- _Task to complete_
Would you retype exactly the lines from the one containing "11 мм (51, 961)" through the last line of the records below, and nothing else?

Stored data entries
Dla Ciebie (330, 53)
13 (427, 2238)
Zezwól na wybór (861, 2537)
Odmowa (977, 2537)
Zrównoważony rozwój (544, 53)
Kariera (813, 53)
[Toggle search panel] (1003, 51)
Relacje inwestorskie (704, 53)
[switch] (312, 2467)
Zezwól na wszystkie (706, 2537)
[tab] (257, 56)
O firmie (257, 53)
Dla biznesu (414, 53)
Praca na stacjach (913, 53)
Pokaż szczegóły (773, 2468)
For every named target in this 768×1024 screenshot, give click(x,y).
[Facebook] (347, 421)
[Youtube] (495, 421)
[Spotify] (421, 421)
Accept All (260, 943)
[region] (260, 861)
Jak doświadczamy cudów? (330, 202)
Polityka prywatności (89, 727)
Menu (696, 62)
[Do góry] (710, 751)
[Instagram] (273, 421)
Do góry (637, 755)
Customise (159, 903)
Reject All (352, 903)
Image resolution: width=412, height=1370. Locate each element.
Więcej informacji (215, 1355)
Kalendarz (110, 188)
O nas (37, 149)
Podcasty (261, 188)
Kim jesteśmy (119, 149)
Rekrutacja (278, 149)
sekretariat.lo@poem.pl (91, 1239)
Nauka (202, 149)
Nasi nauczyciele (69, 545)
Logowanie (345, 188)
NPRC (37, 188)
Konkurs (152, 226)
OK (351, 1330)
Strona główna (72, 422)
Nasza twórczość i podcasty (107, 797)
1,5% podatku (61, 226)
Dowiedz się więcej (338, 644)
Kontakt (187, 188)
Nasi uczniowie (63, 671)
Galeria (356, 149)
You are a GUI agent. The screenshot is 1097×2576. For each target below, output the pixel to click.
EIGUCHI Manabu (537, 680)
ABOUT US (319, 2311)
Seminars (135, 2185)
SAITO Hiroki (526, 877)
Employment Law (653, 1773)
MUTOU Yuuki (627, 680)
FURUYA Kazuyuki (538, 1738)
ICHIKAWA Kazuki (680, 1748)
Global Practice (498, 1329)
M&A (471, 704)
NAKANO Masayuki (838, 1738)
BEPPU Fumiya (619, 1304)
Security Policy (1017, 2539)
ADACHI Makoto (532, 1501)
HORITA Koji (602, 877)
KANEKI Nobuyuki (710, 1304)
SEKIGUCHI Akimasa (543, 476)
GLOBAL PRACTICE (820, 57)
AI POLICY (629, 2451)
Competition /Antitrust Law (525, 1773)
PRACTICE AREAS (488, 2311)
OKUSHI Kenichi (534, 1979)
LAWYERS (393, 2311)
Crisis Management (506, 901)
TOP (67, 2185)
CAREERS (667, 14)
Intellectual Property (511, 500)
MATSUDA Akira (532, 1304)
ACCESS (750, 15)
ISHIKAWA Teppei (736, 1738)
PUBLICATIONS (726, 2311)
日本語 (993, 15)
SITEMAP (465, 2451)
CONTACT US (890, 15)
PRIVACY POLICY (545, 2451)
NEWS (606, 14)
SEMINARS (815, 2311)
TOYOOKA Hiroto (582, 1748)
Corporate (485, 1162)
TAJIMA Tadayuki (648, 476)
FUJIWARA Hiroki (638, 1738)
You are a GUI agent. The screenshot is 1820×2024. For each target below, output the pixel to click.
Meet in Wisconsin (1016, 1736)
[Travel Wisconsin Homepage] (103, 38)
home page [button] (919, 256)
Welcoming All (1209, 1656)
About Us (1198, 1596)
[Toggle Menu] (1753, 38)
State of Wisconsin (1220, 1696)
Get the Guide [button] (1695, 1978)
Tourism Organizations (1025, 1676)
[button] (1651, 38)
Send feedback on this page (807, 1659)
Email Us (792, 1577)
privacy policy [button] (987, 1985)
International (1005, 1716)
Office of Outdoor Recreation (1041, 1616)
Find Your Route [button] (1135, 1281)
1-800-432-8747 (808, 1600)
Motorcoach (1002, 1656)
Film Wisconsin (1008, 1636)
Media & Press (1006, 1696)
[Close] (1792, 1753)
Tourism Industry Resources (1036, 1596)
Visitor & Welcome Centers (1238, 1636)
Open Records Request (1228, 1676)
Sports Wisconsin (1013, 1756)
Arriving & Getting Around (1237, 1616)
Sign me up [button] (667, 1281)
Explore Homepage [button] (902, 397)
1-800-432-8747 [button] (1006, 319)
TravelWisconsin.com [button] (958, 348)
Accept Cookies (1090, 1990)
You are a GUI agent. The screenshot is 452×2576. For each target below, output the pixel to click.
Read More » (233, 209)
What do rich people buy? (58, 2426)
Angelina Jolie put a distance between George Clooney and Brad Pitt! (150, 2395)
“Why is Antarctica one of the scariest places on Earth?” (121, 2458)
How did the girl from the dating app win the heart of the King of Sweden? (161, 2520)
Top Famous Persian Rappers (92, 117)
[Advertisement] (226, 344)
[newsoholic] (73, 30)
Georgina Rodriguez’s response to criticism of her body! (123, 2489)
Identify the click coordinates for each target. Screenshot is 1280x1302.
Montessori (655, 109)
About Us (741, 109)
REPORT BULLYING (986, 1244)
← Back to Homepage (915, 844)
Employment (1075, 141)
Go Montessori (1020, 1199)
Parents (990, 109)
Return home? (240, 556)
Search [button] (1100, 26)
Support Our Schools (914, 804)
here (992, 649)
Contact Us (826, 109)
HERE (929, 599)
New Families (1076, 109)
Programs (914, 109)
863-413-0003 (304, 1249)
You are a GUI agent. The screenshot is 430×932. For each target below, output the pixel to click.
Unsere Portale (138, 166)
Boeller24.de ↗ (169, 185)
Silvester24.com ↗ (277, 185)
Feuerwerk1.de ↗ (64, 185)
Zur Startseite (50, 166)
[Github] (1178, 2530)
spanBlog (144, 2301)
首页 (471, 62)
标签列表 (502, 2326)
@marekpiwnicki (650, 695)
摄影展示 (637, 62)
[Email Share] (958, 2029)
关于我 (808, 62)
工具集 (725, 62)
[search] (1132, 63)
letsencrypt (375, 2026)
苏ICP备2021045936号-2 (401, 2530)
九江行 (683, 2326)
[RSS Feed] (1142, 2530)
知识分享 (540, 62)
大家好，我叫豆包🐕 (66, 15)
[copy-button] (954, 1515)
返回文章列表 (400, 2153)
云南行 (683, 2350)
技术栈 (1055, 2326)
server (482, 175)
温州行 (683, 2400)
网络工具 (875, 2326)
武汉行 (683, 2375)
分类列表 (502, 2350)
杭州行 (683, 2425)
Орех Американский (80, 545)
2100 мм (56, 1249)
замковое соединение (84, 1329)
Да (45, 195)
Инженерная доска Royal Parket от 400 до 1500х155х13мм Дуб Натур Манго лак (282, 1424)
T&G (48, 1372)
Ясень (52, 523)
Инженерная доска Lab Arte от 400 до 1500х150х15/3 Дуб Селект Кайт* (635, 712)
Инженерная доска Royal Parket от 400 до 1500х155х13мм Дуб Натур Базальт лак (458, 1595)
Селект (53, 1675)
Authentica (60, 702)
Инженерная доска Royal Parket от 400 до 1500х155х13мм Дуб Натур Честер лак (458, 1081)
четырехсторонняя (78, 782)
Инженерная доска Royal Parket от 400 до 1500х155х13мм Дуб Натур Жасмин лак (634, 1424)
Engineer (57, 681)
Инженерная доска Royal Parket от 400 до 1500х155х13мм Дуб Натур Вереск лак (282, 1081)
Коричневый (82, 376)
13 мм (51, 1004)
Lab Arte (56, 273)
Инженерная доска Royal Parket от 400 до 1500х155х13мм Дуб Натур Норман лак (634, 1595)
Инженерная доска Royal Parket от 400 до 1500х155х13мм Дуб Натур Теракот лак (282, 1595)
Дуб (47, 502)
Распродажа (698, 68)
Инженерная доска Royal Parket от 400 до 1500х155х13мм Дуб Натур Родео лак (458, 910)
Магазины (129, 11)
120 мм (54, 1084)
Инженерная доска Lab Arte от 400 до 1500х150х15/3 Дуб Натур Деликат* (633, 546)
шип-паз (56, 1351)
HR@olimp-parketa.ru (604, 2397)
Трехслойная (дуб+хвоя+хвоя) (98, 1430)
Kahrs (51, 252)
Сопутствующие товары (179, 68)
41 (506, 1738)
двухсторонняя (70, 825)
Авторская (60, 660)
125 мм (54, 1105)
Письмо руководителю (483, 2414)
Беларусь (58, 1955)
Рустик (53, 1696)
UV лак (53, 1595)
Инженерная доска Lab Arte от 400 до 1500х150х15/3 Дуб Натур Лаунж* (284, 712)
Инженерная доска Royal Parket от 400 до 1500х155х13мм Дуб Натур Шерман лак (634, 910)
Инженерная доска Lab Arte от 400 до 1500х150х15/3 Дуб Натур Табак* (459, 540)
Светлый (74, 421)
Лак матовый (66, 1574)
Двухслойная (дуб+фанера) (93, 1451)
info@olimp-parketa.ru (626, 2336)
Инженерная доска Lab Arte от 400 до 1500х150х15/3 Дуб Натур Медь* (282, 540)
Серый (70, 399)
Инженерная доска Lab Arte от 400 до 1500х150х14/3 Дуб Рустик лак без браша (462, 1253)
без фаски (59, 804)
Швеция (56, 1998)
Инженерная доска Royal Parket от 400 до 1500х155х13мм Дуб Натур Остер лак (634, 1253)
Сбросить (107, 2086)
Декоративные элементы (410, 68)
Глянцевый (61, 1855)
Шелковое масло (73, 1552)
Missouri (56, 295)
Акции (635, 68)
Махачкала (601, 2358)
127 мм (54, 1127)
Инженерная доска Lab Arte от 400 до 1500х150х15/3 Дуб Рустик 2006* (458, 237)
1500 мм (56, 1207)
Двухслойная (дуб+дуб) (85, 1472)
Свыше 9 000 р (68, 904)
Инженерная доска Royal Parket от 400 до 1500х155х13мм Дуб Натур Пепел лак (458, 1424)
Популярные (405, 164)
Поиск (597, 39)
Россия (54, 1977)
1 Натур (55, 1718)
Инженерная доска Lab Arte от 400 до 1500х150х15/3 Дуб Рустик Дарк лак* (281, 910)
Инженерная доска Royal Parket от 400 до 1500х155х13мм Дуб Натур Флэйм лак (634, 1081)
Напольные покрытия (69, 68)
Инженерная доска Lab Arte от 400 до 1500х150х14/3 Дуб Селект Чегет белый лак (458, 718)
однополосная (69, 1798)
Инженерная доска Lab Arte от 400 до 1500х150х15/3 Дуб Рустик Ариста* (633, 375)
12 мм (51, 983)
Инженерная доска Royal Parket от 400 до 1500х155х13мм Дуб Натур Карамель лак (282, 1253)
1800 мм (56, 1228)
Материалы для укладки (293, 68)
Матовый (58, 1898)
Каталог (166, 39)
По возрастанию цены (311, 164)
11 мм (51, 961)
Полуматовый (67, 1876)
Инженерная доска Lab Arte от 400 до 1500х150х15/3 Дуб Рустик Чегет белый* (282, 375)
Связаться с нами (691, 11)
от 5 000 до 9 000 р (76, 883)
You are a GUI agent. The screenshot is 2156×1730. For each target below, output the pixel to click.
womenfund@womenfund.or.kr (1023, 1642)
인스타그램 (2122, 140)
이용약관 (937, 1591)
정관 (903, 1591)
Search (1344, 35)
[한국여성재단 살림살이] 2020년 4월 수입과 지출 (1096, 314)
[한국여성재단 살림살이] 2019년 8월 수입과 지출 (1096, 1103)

- _Exercise result_
11 мм (51, 961)
Полуматовый (67, 1876)
Инженерная доска Lab Arte от 400 до 1500х150х15/3 Дуб Рустик Чегет белый* (282, 375)
Связаться с нами (691, 11)
от 5 000 до 9 000 р (76, 883)
You are a GUI agent. The screenshot is 2156×1730. For each target below, output the pixel to click.
womenfund@womenfund.or.kr (1023, 1642)
인스타그램 (2122, 140)
이용약관 (937, 1591)
정관 (903, 1591)
Search (1344, 35)
[한국여성재단 살림살이] 2020년 4월 수입과 지출 (1096, 314)
[한국여성재단 살림살이] 2019년 8월 수입과 지출 (1096, 1103)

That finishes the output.